Игнат покраснел – то ли оттого, что его раскрыли, то ли разгневанный несправедливым обвинением. Разумеется, этого никто не видел, кроме меня,– освещение недостаточное. Впрочем, и я могу лишь догадываться о цвете лица Игната, через тепловой сканер это выглядит с точностью до наоборот – когда горячая кровь приливает к голове, спокойный красный огонь теплого Лица сменяется белым сиянием.

– Ну-ка, Федька, повтори, что ты сказал! – взревел Игнат.
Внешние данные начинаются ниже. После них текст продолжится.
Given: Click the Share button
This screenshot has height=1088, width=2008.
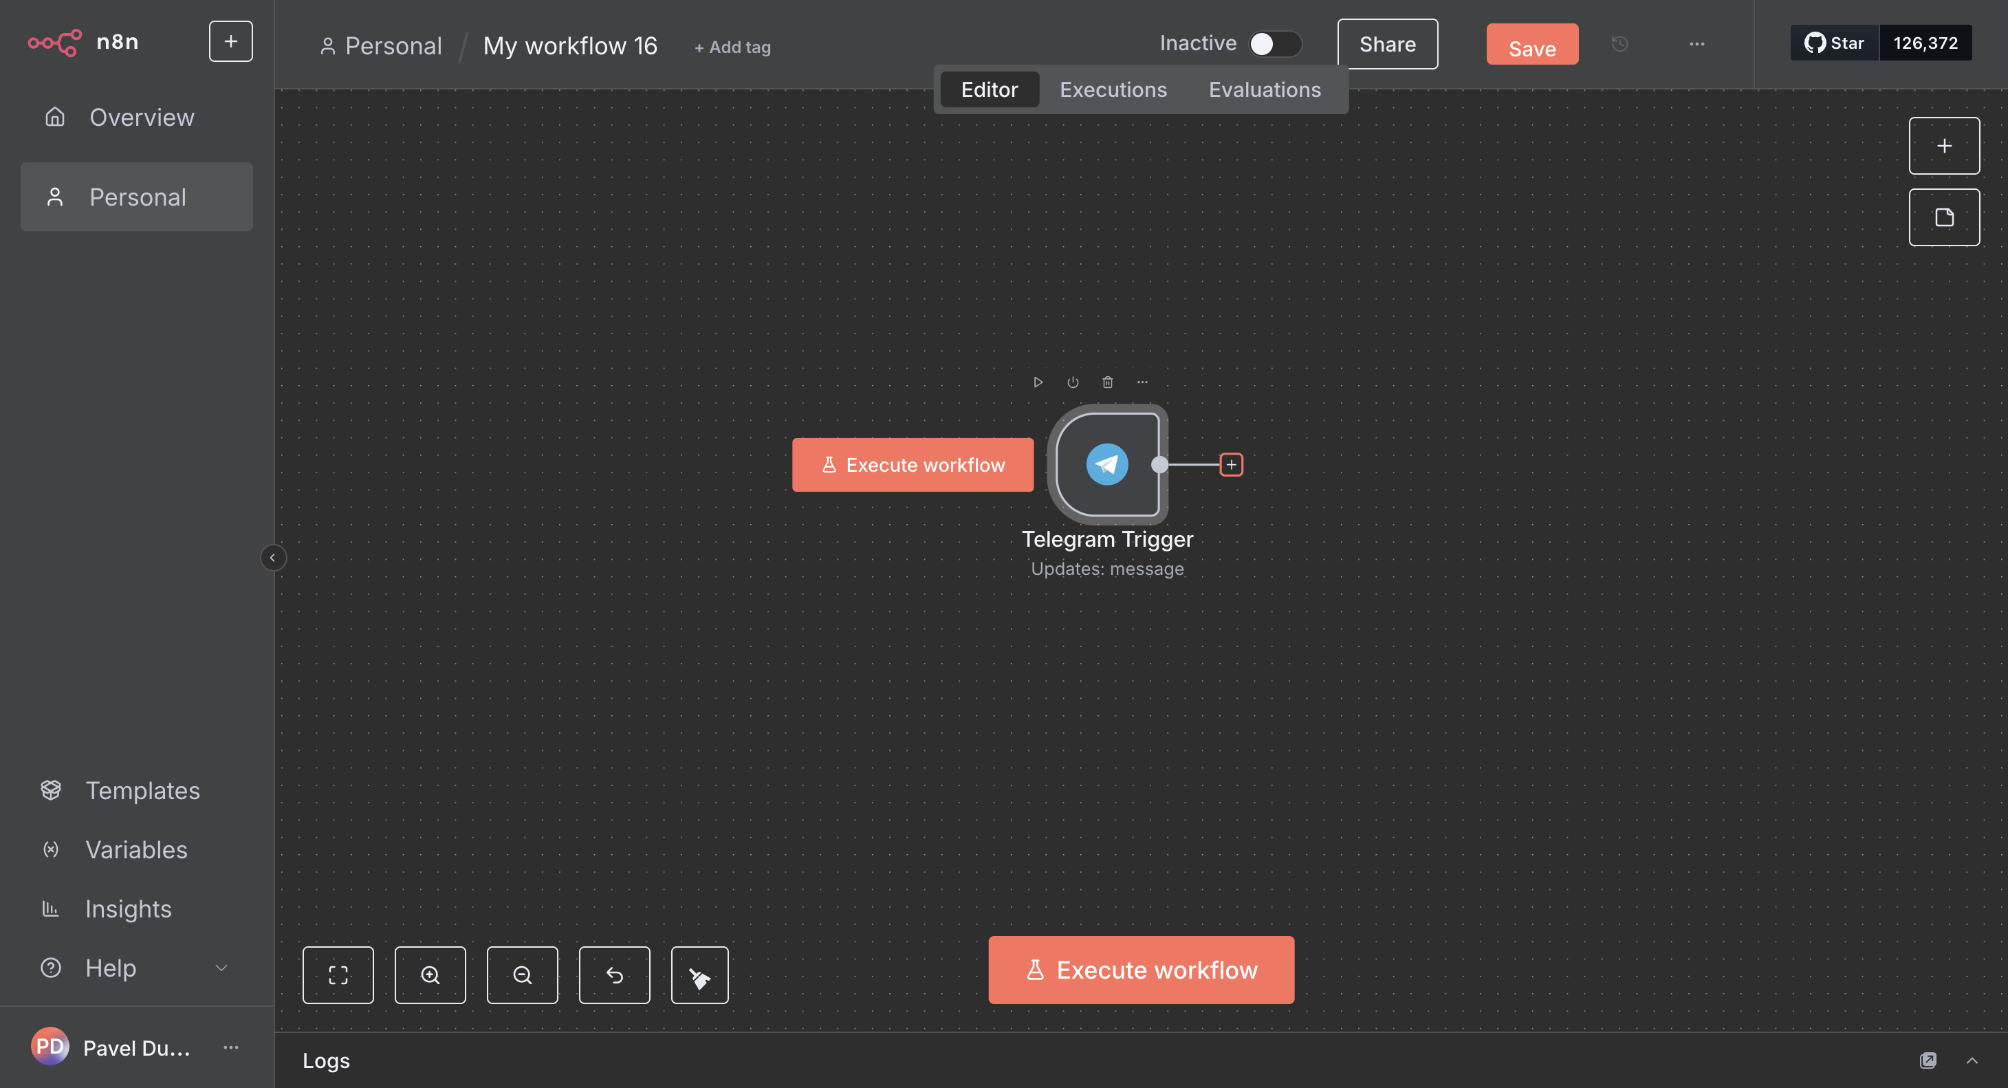Looking at the screenshot, I should 1387,44.
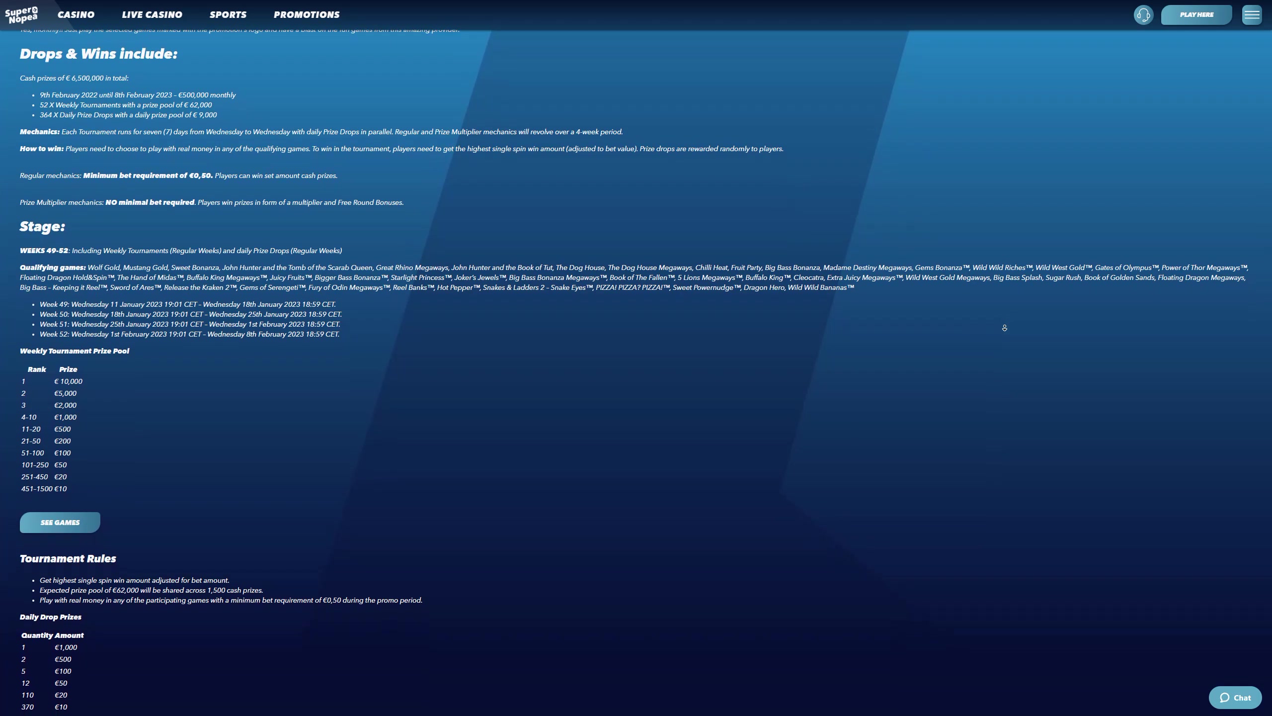
Task: Switch to the Sports section
Action: click(228, 15)
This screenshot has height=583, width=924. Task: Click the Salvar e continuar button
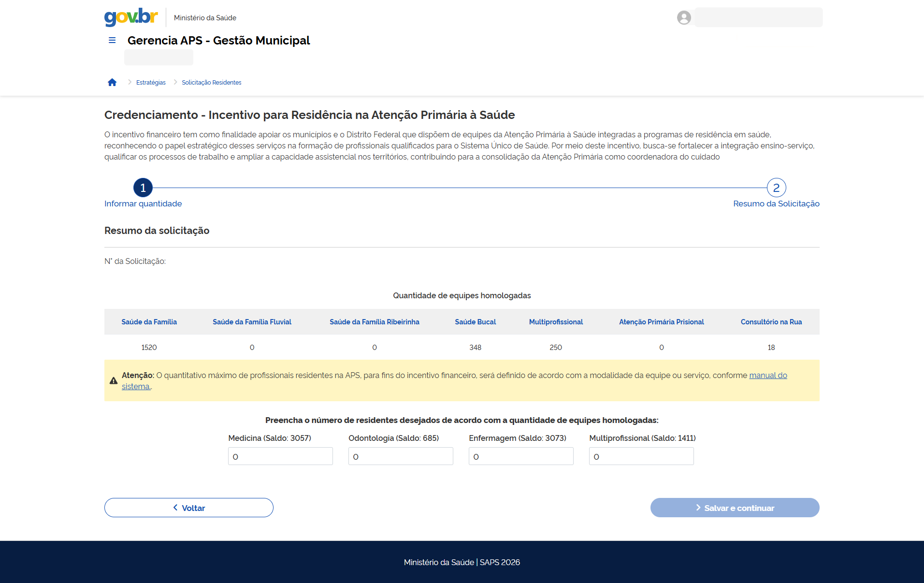tap(735, 508)
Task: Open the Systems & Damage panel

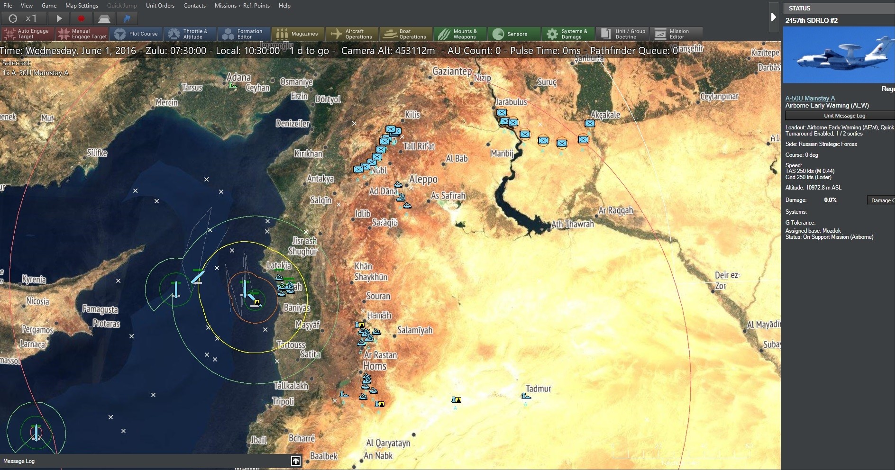Action: point(568,34)
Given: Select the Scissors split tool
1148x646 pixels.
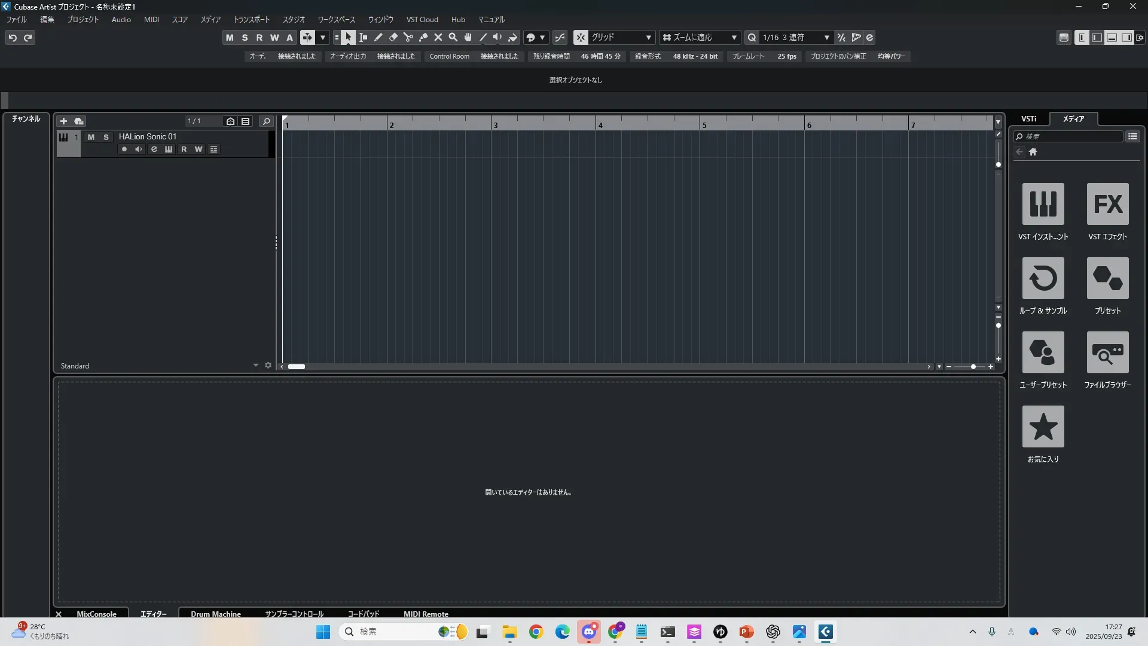Looking at the screenshot, I should [408, 38].
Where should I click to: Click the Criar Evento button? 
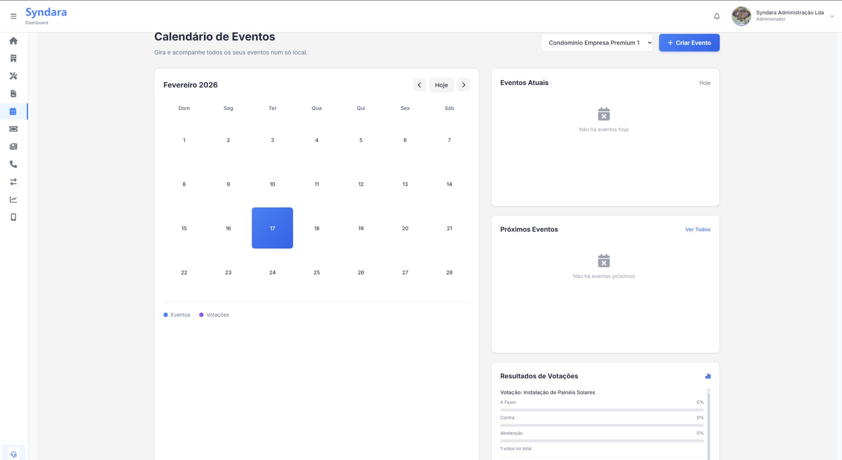[689, 42]
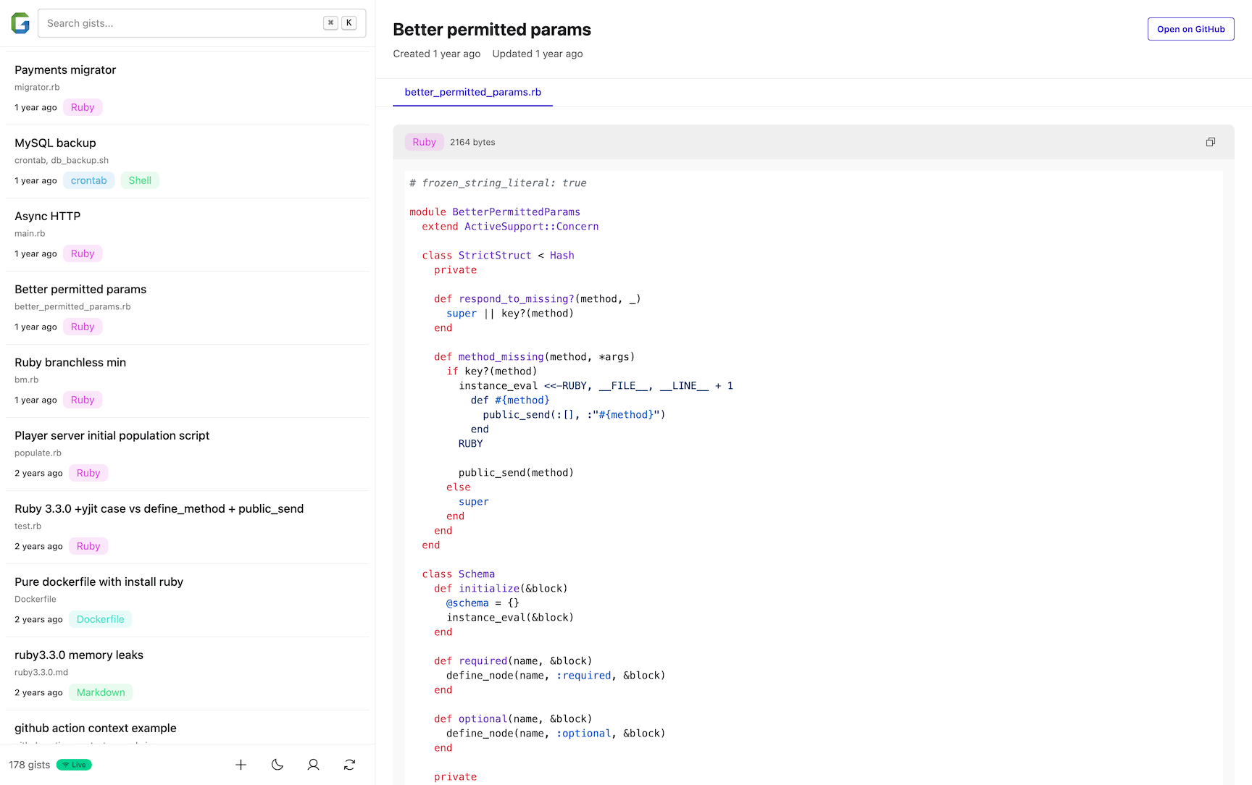
Task: Open your user profile icon
Action: coord(313,765)
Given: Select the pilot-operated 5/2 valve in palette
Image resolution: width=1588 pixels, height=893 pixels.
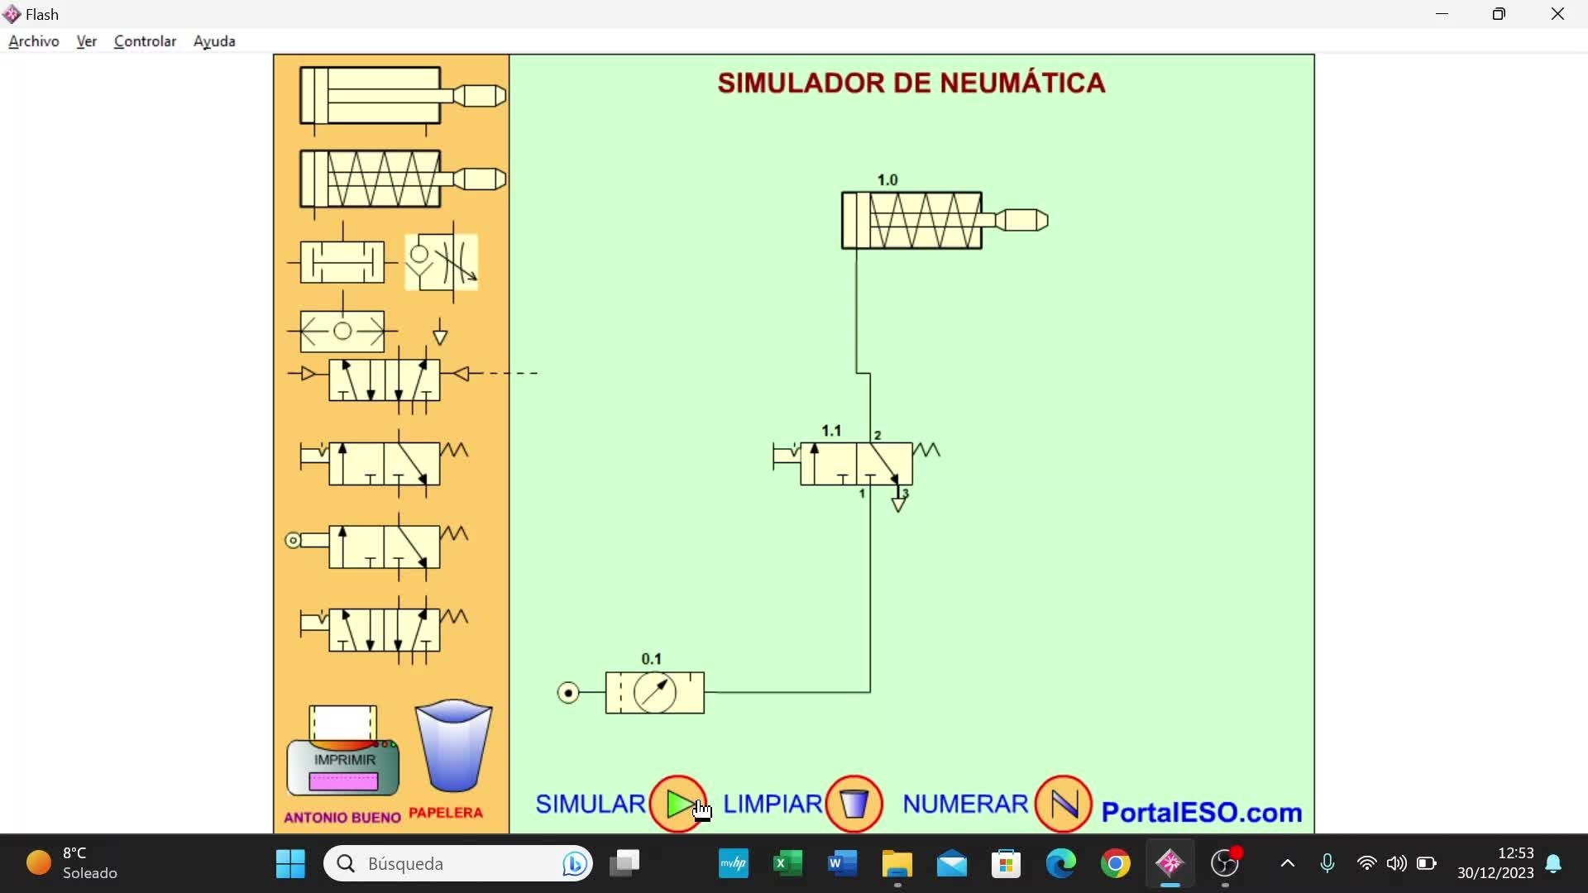Looking at the screenshot, I should tap(385, 380).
Щуплый проворный Федька пошевелил длинным носом, почесал щуплый ус и снова уставился на Игната черными бусинками глаз.

– Я говорю, что ты у своих тыришь. Крыса ты, Игнат.

– Это кто тут крыса? Ты на себя посмотри – сам мыша вылитая!

Щуплый Федька обиделся сравнению с грызуном.

– Я, может, и похож на мышу, но у своих не тырю! – Федька еще раз пошевелил носом и мстительно добавил: – А еще я во сне под себя не хожу.

Игнат взревел, как раненый мамонт, и понесся на Федьку, угрожающе размахивая дубиной. Шустрый Федька юркнул за чью-то спину, Игнат хотел последовать за ним, однако был сбит с ног сразу двумя обрушившимися на него дубинами.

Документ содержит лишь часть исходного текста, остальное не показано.